Stored records
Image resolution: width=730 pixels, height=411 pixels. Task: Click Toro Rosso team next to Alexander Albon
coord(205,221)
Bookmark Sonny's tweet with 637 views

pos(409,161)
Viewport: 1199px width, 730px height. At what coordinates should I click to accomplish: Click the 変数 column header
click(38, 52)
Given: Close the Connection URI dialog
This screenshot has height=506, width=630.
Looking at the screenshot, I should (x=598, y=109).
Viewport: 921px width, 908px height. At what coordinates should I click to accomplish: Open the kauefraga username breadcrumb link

- **TO BE DONE**
Offset each coordinate in the answers by adding 115 to every number, and write out the listing lines between the lines holding "Bookmark Sonny's tweet with 637 views" and "click(38, 52)", inclusive. Keep every other part of those lines unchanged.

- **CORRECT RESPONSE**
Bookmark Sonny's tweet with 637 views

pos(524,276)
Viewport: 1199px width, 730px height. At what coordinates should I click to accomplish: Click the 変数 column header
click(153, 167)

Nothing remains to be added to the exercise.